L'ACTU.
Le 8 décembre 2023, lors de la visite du chantier de Notre-Dame, Emmanuel Macron a annoncé que des vitraux contemporains seraient réalisés pour apporter une touche de modernité dans la cathédrale rénovée, « la marque du XXIe siècle ». Les vitraux concernés sont ceux de six des sept chapelles du bas-côté sud, créés par Eugène Viollet-le-Duc au XIXe siècle. Un concours doit être lancé auprès d’artistes, mais cette déclaration suscite de nombreuses critiques. Les vitraux ont fait l'objet de plusieurs restaurations, parfois fort éloignées des vitraux originaux, pourtant cela ne suscitait pas vraiment de débat.
L'ARCHIVE.
Contrairement à ce que l'on pourrait penser, nombre des vitraux de Notre-Dame de Paris ne dataient pas de l'époque médiévale. Une partie avait déjà été restaurée, voire modifiée. D'abord par l'architecte Viollet-le-Duc au XIXe siècle, puis, plus près de nous, lors d'une restauration effectuée en 1965. C'est ce que nous raconte l'archive proposée en tête d'article.
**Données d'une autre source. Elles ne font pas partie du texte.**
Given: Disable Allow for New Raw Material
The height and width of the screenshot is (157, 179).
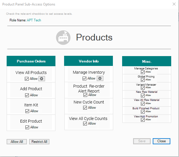Looking at the screenshot, I should click(143, 95).
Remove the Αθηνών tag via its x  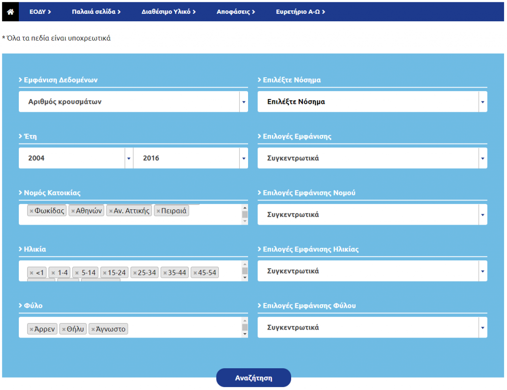point(73,211)

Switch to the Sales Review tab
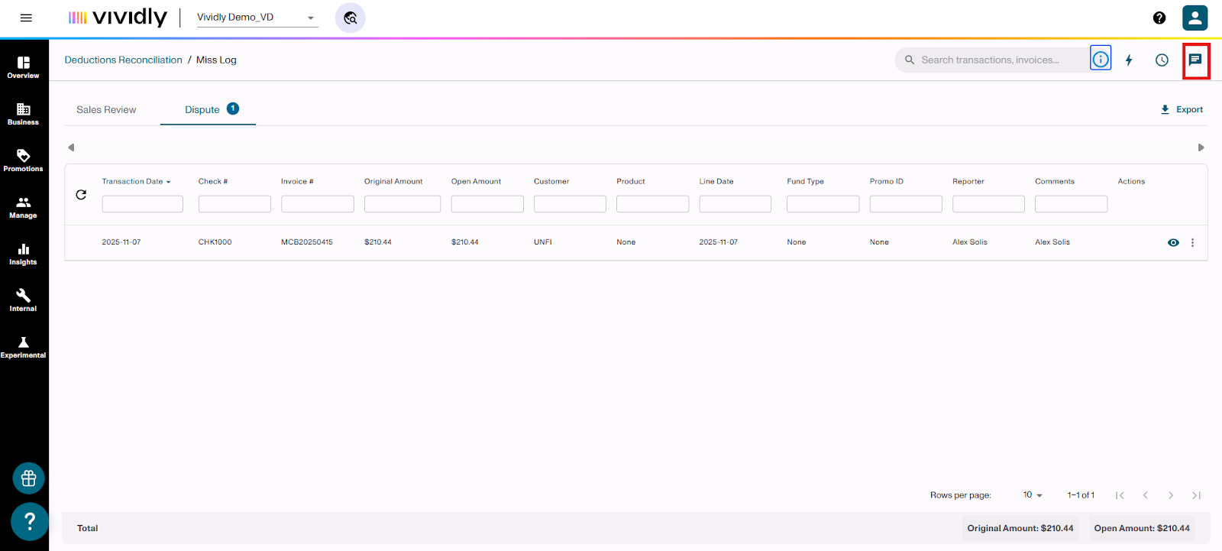point(106,109)
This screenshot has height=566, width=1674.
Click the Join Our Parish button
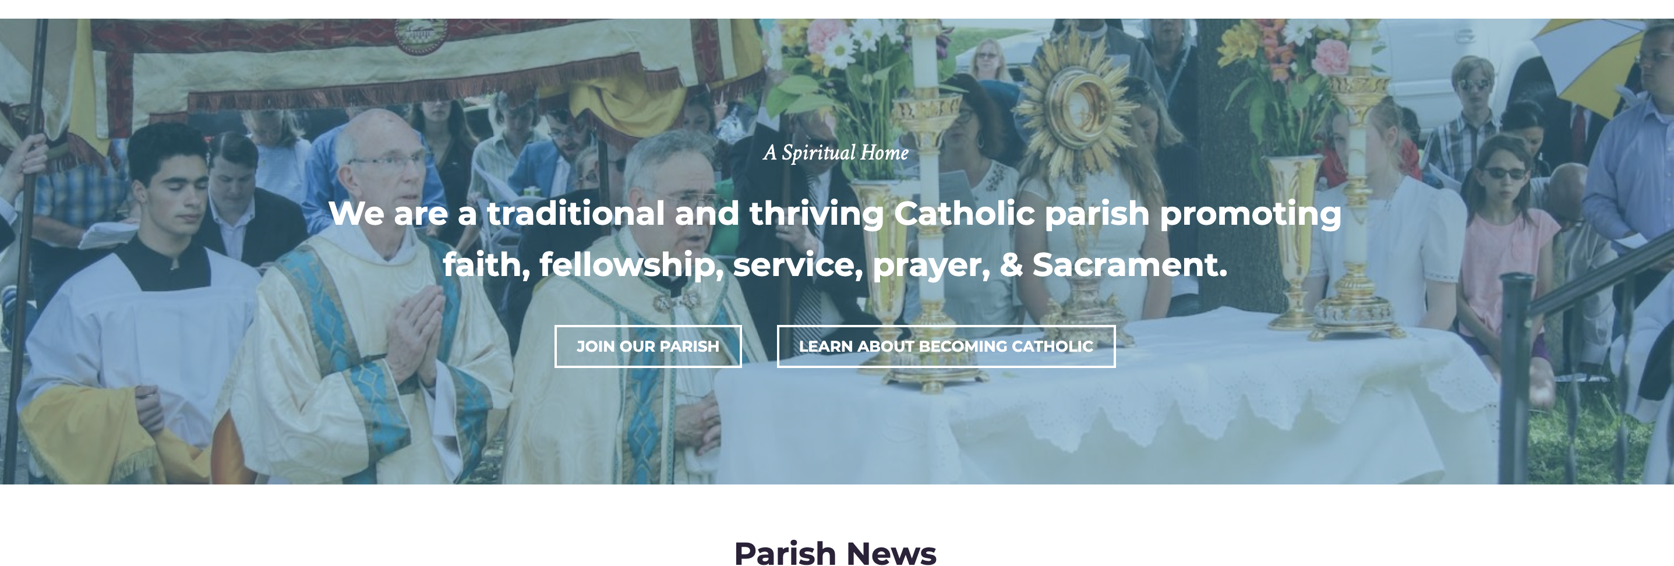pos(648,346)
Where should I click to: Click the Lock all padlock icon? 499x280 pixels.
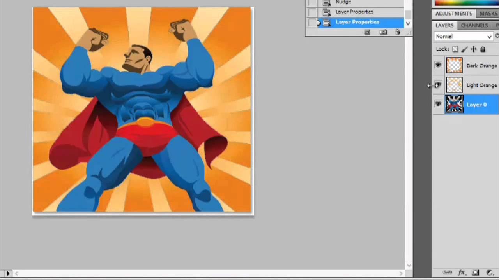pyautogui.click(x=483, y=49)
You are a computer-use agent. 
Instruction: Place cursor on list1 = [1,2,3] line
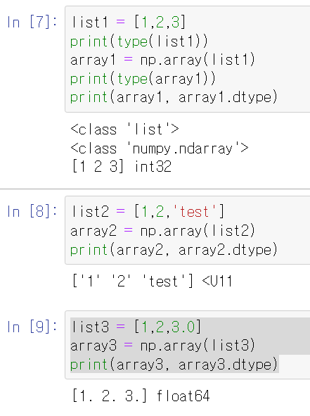coord(128,22)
À l'époque, le « Journal de Paris » consacrait un long reportage au projet de restauration confié é à Jacques Le Chevallier, un maître-verrier. Il dirigeait la restauration des douze fenêtres latérales de la cathédrale. Sur le chantier, au milieu des ouvriers verriers qui s'activaient, l'artisan d'art revenait sur l'histoire récente des vitraux et décrivait les étapes de la réalisation du chantier. Il expliquait notamment que ces verrières, restaurées sous Viollet-le-Duc, « donnaient à certains endroits de la cathédrale une tonalité extrêmement triste et fermée ». Après cette constatation, dès 1936 des verriers avaient étudié la possibilité de modifier les douze verrières, « et après 1937, on a décidé, poursuivait-il, d'adopter un parti plus homogène ».
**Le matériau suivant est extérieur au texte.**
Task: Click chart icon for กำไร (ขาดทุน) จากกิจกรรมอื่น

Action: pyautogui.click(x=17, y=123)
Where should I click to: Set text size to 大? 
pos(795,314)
Il était clairement question de modifier le design des vitraux. Ce nouveau projet n'était pas qu'une simple restauration, on lui demandait d'assurer la transformation de l'ensemble des douze verrières pour trouver « une unité d'esprit ». Ce qui l'avait poussé vers un choix radical, celui de « renoncer à la figuration » antérieure imaginée par Viollet-le-Duc, pour aboutir à une « vitrerie extrêmement simple ».
Des tons, des couleurs et du verre
Dans l'atelier où il concevait les maquettes des fenêtres, Jacques Le Chevallier évoquait la personnalité et la structure de chaque verrière, à la manière un tableau. Le maître-verrier expliquait qu'il avait rencontré des difficultés à reproduire les tons, pour les harmoniser avec les verreries anciennes qui comportaient « des tonalités relativement douces ». Le processus de fabrication était complexe, soulignait-il, puisque chaque baie devait être posée temporairement, avant cuisson, afin de rectifier d'éventuelles erreurs avant la pose.
Pour harmoniser les tons avec ceux de la rosace du XIIIe siècle, il travaillait avec des documents anciens, notamment une palette de fragments originaux de vitraux gothiques de Chartes et d'Angers. À l'époque, on utilisait une quinzaine de tons seulement, soulignait-il. « Vous avez l'exemple de Chartres où soixante fenêtres exécutées avec les mêmes tons sont toutes différentes. C'est donc uniquement une question de proportions, de rythme qui différencie une baie sur l'autre. »
L'artisan d'exception poursuivait la description de son travail en évoquant le rôle de la « grisaille » qui séparait les tons, elle avait pour principal objectif de « diaphragmer la lumière, pour rétrécir et pour empêcher que le bleu ne déborde sur le ton voisin. De donner une sorte de densité et de profondeur au panneau de verre. »
Il concluait sur la magie de la diffraction du verre coloré dans chaque vitrail, « la délicatesse des verres permet au vitrail de bénéficier de toutes les modulations de la lumière extérieure. Un vitrail au lever du jour, un jour d'orage, au printemps, ce sera toujours quelques chose de différent. » Un univers en soi, ni celui du Moyen-Âge ni celui imaginé par Viollet-le-Duc, mais une réinterprétation de la lumière du XXe siècle.